Now he has partnered with a cryptocurrency company in Harrisburg to try to educate others about how people are more than their disabilities with artwork depicting Paralympic athletes, created by disabled artists.
Neiswender, 28, was born and raised in Lebanon. He has congenital distal spinal muscular atrophy, which limits the ability to use his legs.
He began his athletic journey at a wheelchair basketball clinic in Philadelphia when he was 8 years old.
“I kind of started to realize that the things I knew I could do in sports, I was actually capable of and could do really well, because I had the mobility now.”
He described the realization as liberating and fell in love with the sport straight out of the clinic.
During high school he played for a travel team based out of Baltimore where he began to make a name for himself playing both regionally and nationally. That recognition turned into five athletic scholarship opportunities from colleges around the country.
He committed to the University of Illinois, where he played all four years of Division I wheelchair basketball and was a four-time All-American.
After college, Neiswender played professionally in Germany.
In 2020, Neiswender and Team USA won the gold medal in wheelchair basketball at the Paralympic Games in Tokyo.
He currently lives in Charlotte, North Carolina.
After taking home gold, he was approached by Fantokin, a cryptocurrency startup based in Harrisburg, to be featured in an NFT compilation highlighting Paralympic athletes. The Team Dromos 1.0 collection features four athletes from different Paralympic sports.
Neiswender, who worked for Visa, was familiar with the NFT space before being contacted by Fantokin, and was excited about the prospect.

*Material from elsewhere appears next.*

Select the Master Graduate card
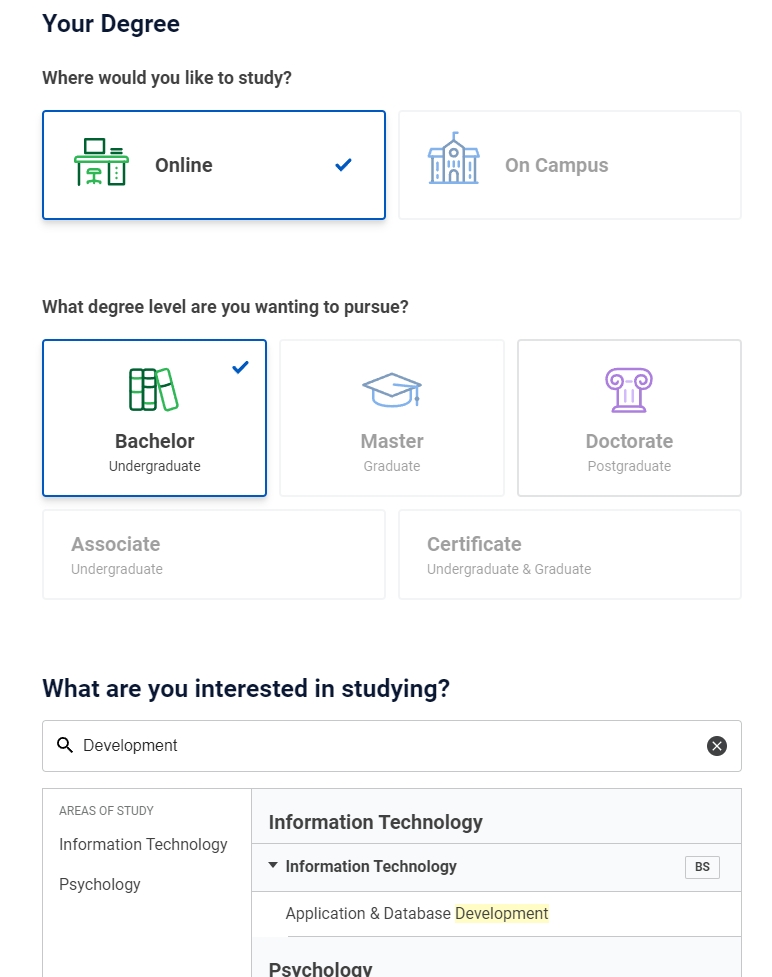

An NFT is a type of online token where ownership of an individual asset is recorded on a digital ledger that allows it to be bought, sold and traded online with cryptocurrency.
The Dromos collection was published on August 19 and can be purchased at fantokin.com. Bidding for each NFT starts at $75, and each has 25 copies.
Neiswender worked closely with both Fantokin and his agent, Ish Tanyeri, to ensure the collection would send the right message about Paralympians and people with disabilities.
After countless hours of research in the NFT space, Tanyeri found a few articles that described how NFTs had the potential to be used as a place of inclusion and a way for underrepresented people to get their jobs.
They both decided that it was not only important to depict disabled athletes, but to have the images created by artists with disabilities as well.
“I really wanted to find the artist who could take this and shape this project for us, and those artists had to be from the community.” Tanyeri said, “These artists had to have a passion, just like my athletes, a passion to build an awareness and create inclusive spaces for people with disabilities.”
Tanyeri is the CEO of Dromos Agency, a talent management firm based in Boston that focuses exclusively on athletes with disabilities.
Tanyeri scoured social media to find artists with disabilities and worked with several before settling on two disabled artists, Rin Vanderhaeghe and Troy Lindstrom, both from Canada.
“I just don’t think a lot of people have tons of interactions with people with disabilities. If they do, they don’t know what to say, and they honestly don’t know what disabled people are capable of. So they hesitate to speak up because they don’t want to say the wrong thing, Neiswender said.
“I think what this does is it opens up to say there are disabled people who are artists, there are disabled athletes, there are disabled corporate America Fortune 500 people. Like we’re around you and we’re able to do wonderful things.”
Neiswender is currently preparing for the World Championships, which will take place in Dubai in November, as well as the 2024 Paralympic Games in Paris.